Executive director of campaign group A Demand for Action (ADFA), Steve Oshana, was invited to the launch of the initiative and Pope Francis' arrival ceremony at the White House yesterday. Speaking to Christian Today from Washington, he welcomed the move towards better protections for minority communities in the Middle East, but warned that so far, not enough has been done.

"At this point, considering the severity of the crisis, I don't know that anything is going far enough. The humanitarian catastrophe is so grand and on such a large scale, what has been done so far hasn't really done anything to solve the longer term crisis," he said.

The initiatives put forward in the memo are "definitely a good step," Oshana added, and they reflect private conversations that representatives from minority communities have had with the White House for some time. Releasing them to coincide with the Pope's visit is "a good opportunity to show that [the government] is serious about these issues," he said.

"In the last year we've definitely seen minorities as part of the conversation in a more meaningful way than we have in the past, especially in the State Department, which traditionally hasn't been good when it came to our issues," Oshana said. The appointment of Knox Thames to the position of special advisor for religious minorities in the near east and south and central Asia "is a sign that the administration is treating our communities as the unique groups that they are," he added.

Of Pope Francis' involvement in raising awareness about persecution in the Middle East, Oshana was overtly positive. That the US government seems to be listening to him is even more "profound and incredibly important," he said.

"The pope has been one of the best champions of human rights and Christian and Assyrian issues in the Middle East," he said. "My only hope is that the President will take his cues going forward from Pope Francis."

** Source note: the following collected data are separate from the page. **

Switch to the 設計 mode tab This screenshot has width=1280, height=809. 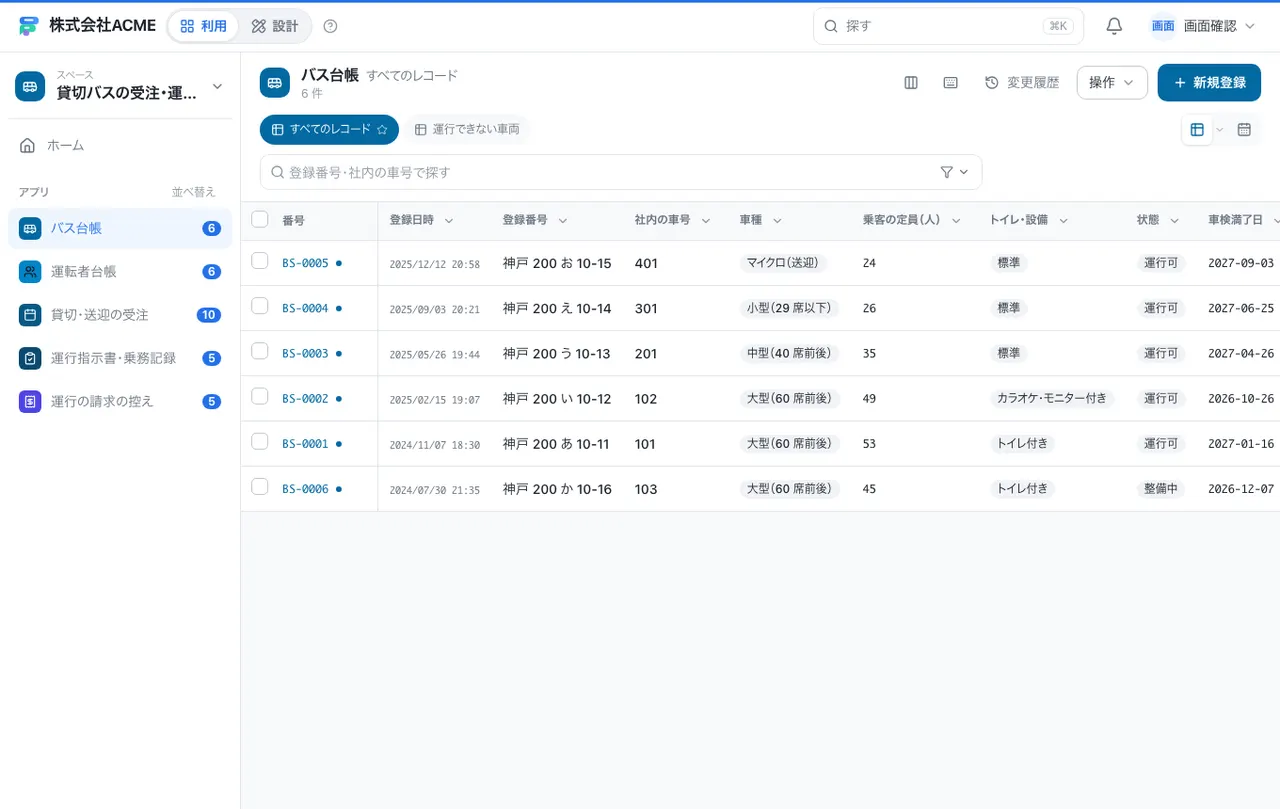[275, 26]
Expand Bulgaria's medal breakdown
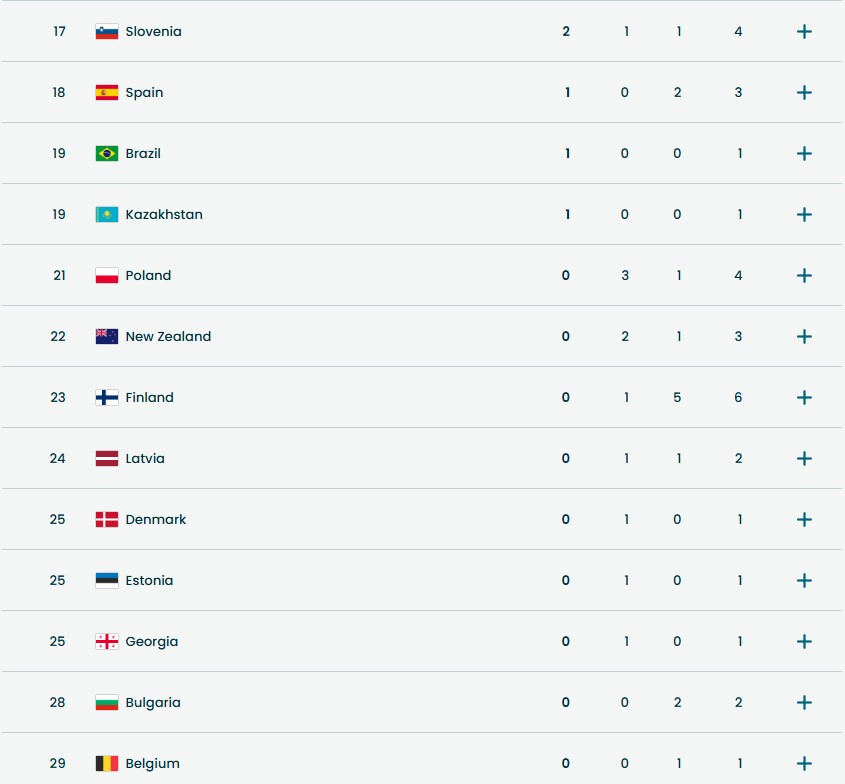 tap(804, 703)
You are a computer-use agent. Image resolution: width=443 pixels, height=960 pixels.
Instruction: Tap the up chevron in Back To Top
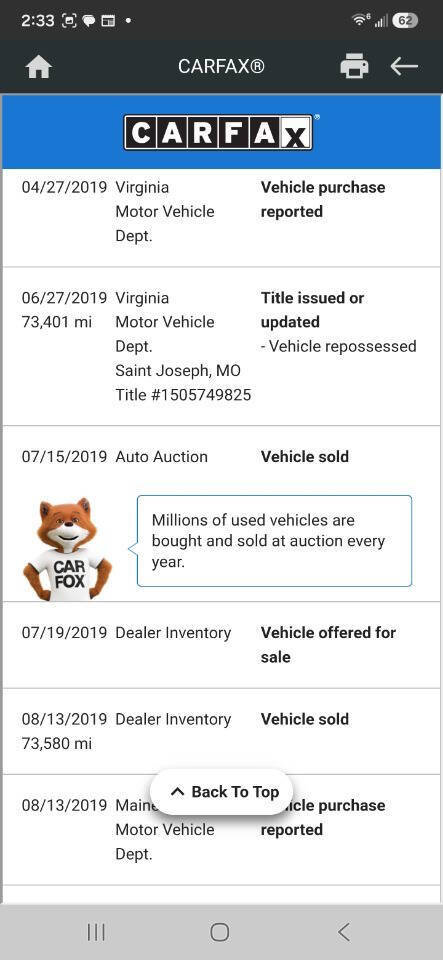coord(177,792)
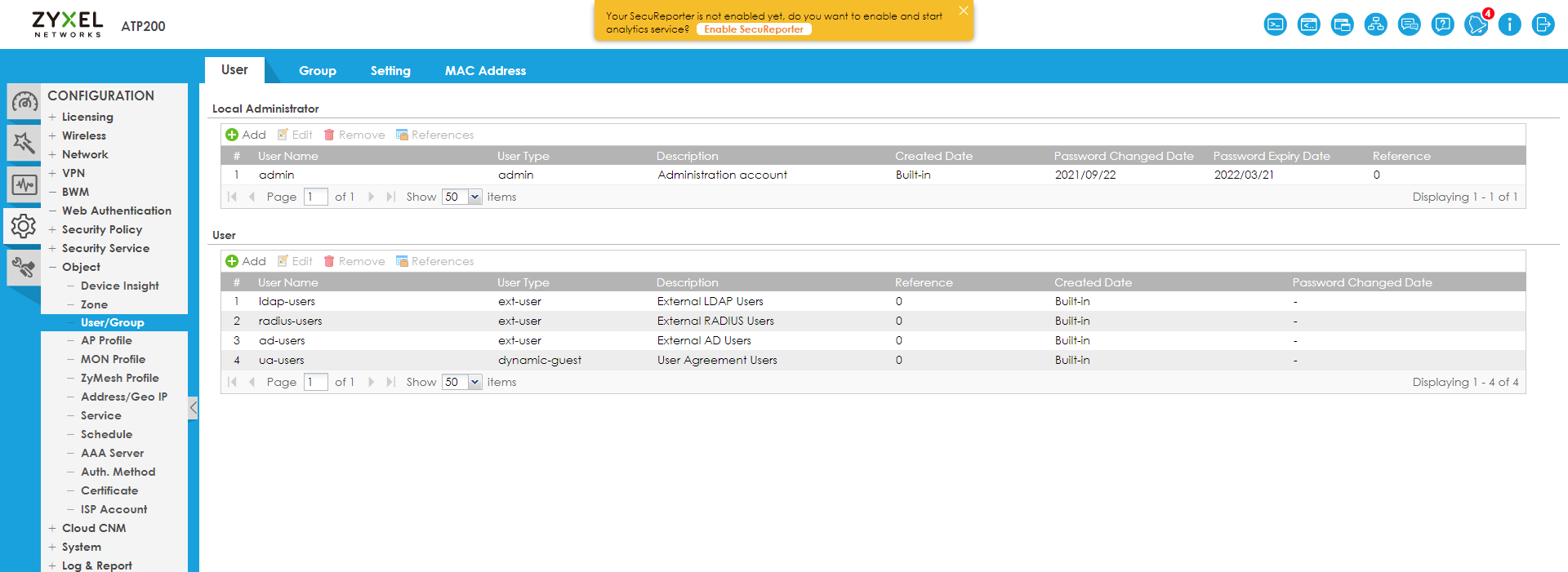Screen dimensions: 1568x572
Task: Open the Show items dropdown for Local Administrator
Action: click(474, 197)
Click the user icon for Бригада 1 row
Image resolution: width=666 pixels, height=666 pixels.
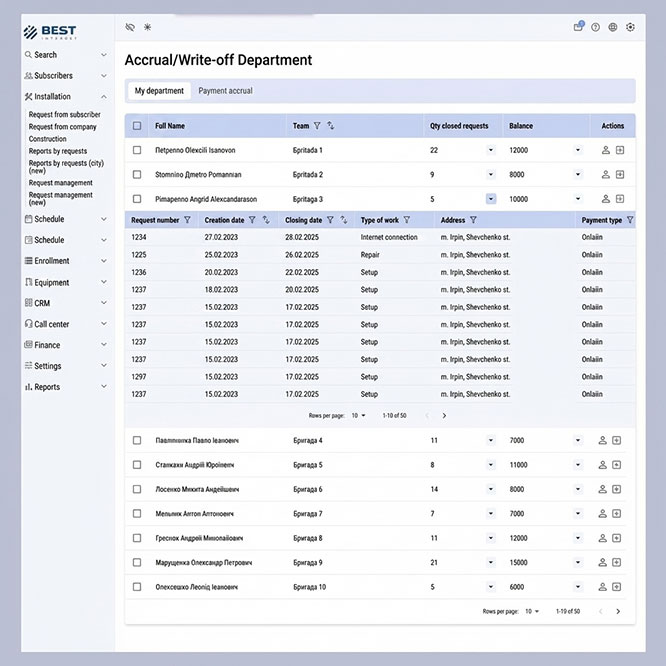click(604, 150)
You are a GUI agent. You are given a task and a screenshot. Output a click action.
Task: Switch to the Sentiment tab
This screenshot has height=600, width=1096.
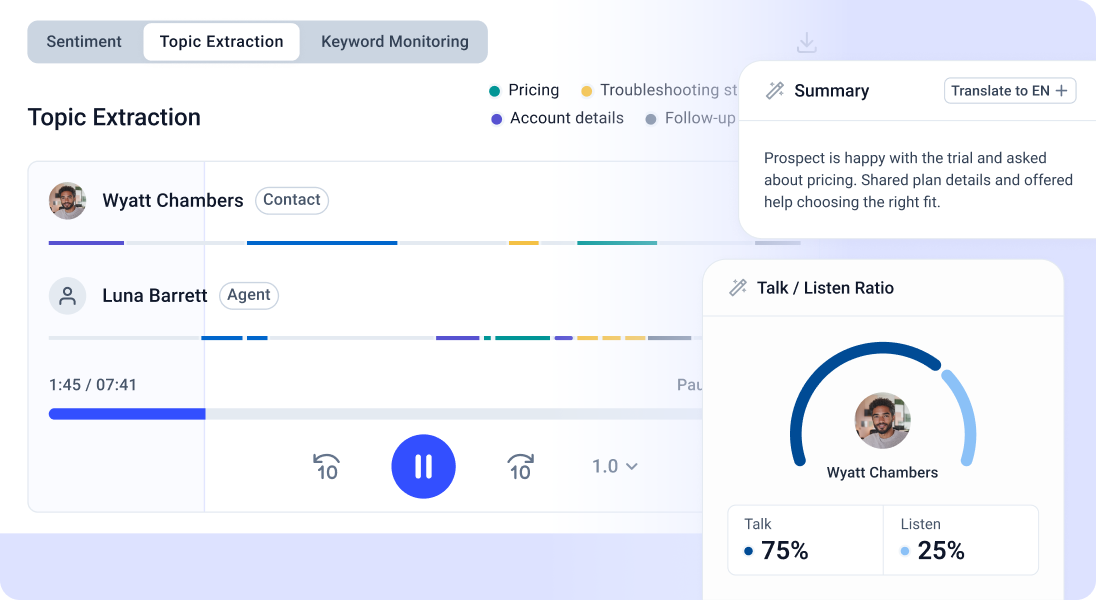(84, 42)
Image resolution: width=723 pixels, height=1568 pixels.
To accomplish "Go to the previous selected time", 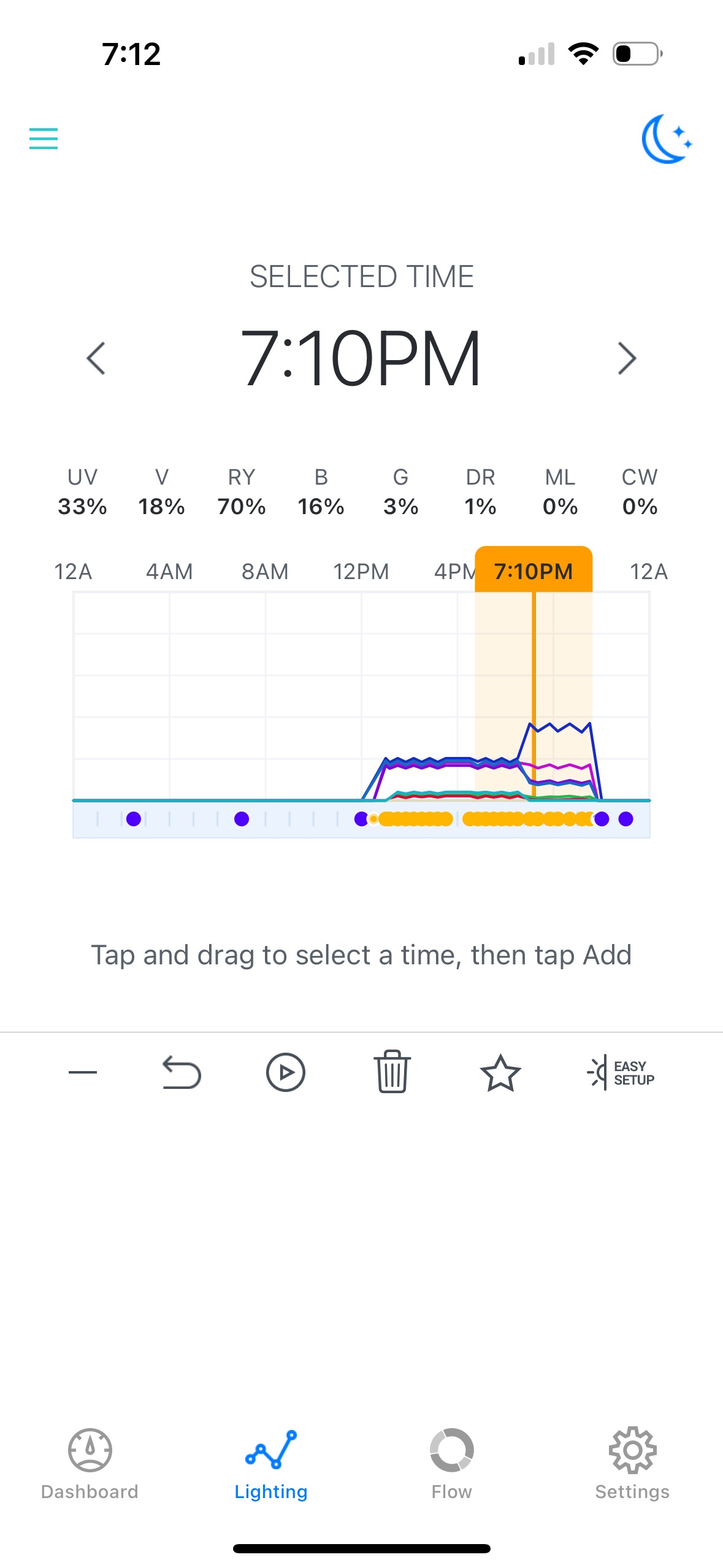I will click(96, 358).
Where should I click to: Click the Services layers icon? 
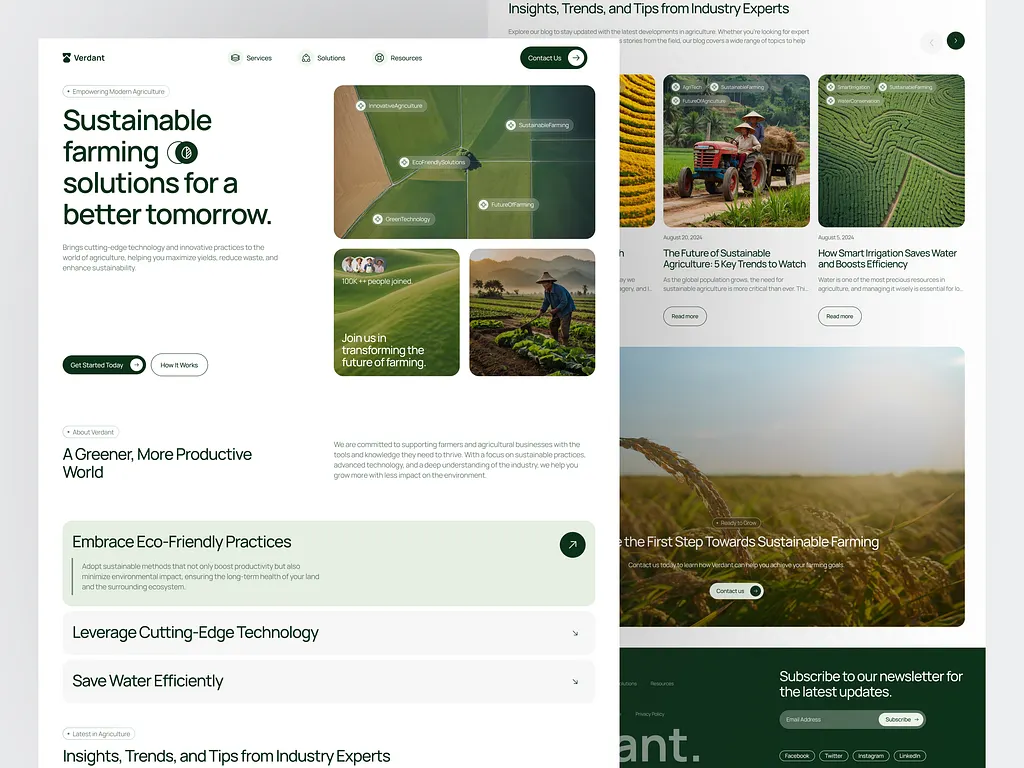235,58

The Chaldean Catholic Church is the largest in Iraq, and so many of the Christians in the region are devout Catholics. "Clearly the Pope has a moral authority that is unique to anyone in the world," Oshana said. "It gives our community hope when they hear the spiritual leader of the Catholic people speaking out on their behalf. We are so grateful to his Holiness, and we only hope for more support for our communities from the President."